Stimulus Plan Has Funding For Medical, Scientific Research
WASHINGTON (Dow Jones)--Medical and scientific research would receive about $10 billion of an $825 billion fiscal stimulus package unveiled Thursday by House Democrats. The plan would beef up funding for a host of projects, from updating air traffic control systems to countering a potentially devastating flu pandemic.
The National Science Foundation would receive a big chunk of the funding, as the plan calls for $3 billion to help it add staff, buy equipment and build and repair research facilities.
Under the plan, another $3.5 billion would be directed to the National Institutes of Health, with $1.5 billion targeted to biomedical research into cancer, Alzheimer's, Parkinson's, heart disease and other illnesses.
Separately, the NIH would get $1.5 billion to renovate university research facilities and help those labs compete for biomedical research grants.The U.S. Centers for Disease Control and Prevention would receive $462 million for building and construction and for renovations to the National Institute for Occupational Safety and Health
, according to a summary of the plan released Thursday. Another $900 million would be devoted to preparing for an influenza pandemic, developing medical countermeasures for chemical, biological, radiological, and nuclear attacks, and for computer security at the U.S. Department of Health and Human Services.

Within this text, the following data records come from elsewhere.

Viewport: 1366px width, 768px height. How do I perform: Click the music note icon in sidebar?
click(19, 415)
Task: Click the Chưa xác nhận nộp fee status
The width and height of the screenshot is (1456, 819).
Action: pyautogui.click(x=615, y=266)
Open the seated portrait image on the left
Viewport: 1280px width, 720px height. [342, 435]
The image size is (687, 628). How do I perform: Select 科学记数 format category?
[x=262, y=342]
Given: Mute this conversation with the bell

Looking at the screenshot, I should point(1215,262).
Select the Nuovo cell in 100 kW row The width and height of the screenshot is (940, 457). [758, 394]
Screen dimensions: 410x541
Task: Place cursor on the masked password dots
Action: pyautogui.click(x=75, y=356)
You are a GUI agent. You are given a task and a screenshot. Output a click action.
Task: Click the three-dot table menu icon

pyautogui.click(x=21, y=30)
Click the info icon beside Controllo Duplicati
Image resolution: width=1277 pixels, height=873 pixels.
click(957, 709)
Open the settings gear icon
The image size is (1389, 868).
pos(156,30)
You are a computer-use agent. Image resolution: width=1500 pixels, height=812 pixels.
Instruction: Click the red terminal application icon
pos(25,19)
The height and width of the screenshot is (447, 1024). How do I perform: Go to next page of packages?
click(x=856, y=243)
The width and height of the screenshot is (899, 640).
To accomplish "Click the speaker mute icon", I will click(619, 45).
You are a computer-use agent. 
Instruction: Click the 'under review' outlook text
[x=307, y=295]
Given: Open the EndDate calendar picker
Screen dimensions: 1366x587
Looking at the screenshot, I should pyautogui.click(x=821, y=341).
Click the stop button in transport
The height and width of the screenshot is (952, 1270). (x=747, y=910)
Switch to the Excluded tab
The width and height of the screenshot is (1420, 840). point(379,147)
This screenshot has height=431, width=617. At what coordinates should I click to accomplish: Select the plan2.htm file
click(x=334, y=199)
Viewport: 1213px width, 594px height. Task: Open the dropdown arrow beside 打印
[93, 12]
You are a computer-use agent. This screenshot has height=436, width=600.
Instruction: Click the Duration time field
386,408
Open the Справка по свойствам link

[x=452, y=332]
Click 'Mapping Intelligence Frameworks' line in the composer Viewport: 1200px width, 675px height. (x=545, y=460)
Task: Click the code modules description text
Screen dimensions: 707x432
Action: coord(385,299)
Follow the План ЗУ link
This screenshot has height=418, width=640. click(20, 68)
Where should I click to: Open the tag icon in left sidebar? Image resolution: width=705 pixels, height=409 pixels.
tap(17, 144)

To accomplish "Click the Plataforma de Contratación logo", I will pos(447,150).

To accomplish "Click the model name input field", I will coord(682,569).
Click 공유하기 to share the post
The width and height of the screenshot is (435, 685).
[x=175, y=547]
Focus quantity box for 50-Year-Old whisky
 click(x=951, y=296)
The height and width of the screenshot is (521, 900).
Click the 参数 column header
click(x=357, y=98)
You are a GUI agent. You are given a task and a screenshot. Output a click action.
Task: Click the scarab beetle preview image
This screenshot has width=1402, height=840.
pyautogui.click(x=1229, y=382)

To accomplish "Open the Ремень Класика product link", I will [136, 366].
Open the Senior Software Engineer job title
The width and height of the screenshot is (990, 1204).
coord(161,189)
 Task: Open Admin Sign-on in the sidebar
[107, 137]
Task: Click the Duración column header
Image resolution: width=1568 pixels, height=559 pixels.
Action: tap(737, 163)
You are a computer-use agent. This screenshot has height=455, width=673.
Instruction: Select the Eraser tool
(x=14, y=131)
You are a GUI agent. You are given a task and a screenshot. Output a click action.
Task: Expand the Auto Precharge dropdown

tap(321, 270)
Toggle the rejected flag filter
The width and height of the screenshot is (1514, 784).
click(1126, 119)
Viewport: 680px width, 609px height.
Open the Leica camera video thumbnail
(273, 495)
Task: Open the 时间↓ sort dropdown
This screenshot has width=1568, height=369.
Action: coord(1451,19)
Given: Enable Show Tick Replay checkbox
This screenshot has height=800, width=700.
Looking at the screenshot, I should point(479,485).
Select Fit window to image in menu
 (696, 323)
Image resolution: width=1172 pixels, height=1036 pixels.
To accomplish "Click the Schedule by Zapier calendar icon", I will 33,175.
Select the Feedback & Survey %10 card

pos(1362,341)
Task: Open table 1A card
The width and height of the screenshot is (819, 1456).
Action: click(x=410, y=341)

Nearly $2 billion would flow to the U.S. Department of Energy for basic research, including high-energy physics, nuclear physics, and fusion energy science, and for improvements to DOE labs and scientific facilities. The plan also calls for $400 million for the Advanced Research Project Agency for research on energy sources and energy efficiency.
NASA would get an additional $600 million, including $400 million for research on climate change, using satellite sensors that measure solar radiation. Some $50 million would be slated to repair NASA centers damaged by hurricanes and floods last year.
The plan also calls for developing a thermal infrared sensor for the Landsat Continuing Mapper to help with water management
, particularly in western parts of the U.S., and $150 million for research, development, and demonstration to improve aviation safety and air traffic control.NOAA, the National Oceanic and Atmospheric Administration would receive $600 million for satellite development and acquisitions, including climate sensors and climate modeling systems.
In addition, the plan would provide $300 million to the National Institute of Standards and Technology, mostly for construction grants for research science buildings at colleges, universities and other research facilities.
Another $209 million would be directed to agricultural research
and the U.S. Geological Survey would get $200 million to modernize and repair its labs, expand its computing capacity and improve its earthquake monitoring systems.